Comment 3 Manas Bhatnagar 2019-01-02 19:07:33 UTC
I have seen the reboot happen twice more - still nothing in /var/crash
Comment 4 Michael Muenz 2019-01-29 12:30:47 UTC
Here's a new report with a bit of crashdump:

https://twitter.com/genneko217/status/1090218028480921600

https://gist.github.com/genneko/755f6160ba2594c5945b8fc18940ea71

HTH
Michael
Comment 5 Mark Johnston freebsd_committer 2019-01-30 18:30:31 UTC
This appears to be a kernel bug rather than an issue with the port itself.
Comment 6 Mark Johnston freebsd_committer 2019-01-30 18:34:29 UTC
Looks like the issue is seen on both 11.2 and 12.0?
Comment 7 Michael Muenz 2019-01-31 14:08:49 UTC
I was able to reproduce on 11.2 and 12.0, sometimes it takes up to 100 daemon restarts, sometimes after second one.
Comment 8 Manas Bhatnagar 2019-02-28 06:58:52 UTC
I see this on FreeBSD 12.0-RELEASE-p3 without setfib as well.
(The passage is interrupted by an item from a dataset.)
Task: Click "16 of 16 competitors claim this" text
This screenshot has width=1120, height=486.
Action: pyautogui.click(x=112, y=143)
Every 'wg-quick down wg0' command has resulted in a hard reboot.

wireguard-0.0.20190123
wireguard-go-0.0.20181222
Comment 9 Marek Zarychta 2019-02-28 07:38:47 UTC
12-STABLE panicked once for me while deactivating wireguard interface (in fib 0). I haven't seen such an issue on 13-STABLE yet, despite the fact I am using wireguard here more often.
I can provide neither crash dumps nor additional information.
Comment 10 Marek Zarychta 2019-02-28 07:39:47 UTC
(In reply to Marek Zarychta from comment #9)
13-CURRENT not STABLE of course
Comment 11 Bernhard Froehlich freebsd_committer 2019-03-21 10:52:29 UTC
This stacktrace is from https://gist.github.com/genneko/755f6160ba2594c5945b8fc18940ea71
and I copied it here in case it vanishes on github.
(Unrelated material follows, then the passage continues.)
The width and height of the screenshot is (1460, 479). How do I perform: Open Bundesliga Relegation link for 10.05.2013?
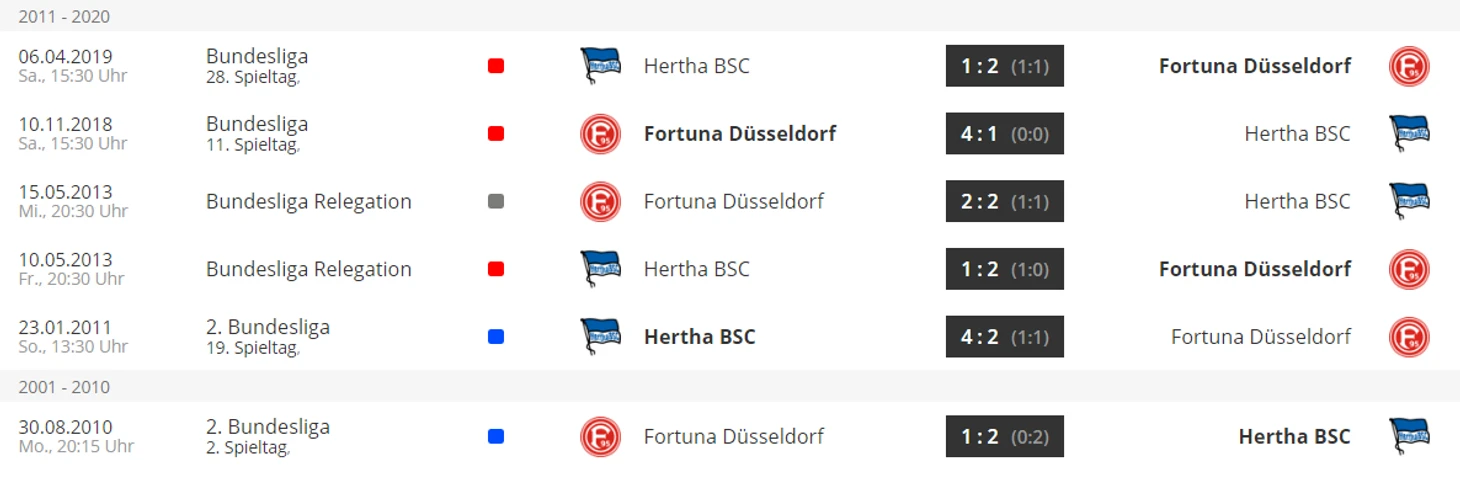[309, 269]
dumped core - see /var/crash/vmcore.0

Tue Jan 29 11:09:03 UTC 2019

FreeBSD  12.0-RELEASE-p2 FreeBSD 12.0-RELEASE-p2 GENERIC  amd64

panic: page fault

GNU gdb 6.1.1 [FreeBSD]
Copyright 2004 Free Software Foundation, Inc.
GDB is free software, covered by the GNU General Public License, and you are
welcome to change it and/or distribute copies of it under certain conditions.
Type "show copying" to see the conditions.
There is absolutely no warranty for GDB.  Type "show warranty" for details.
This GDB was configured as "amd64-marcel-freebsd"...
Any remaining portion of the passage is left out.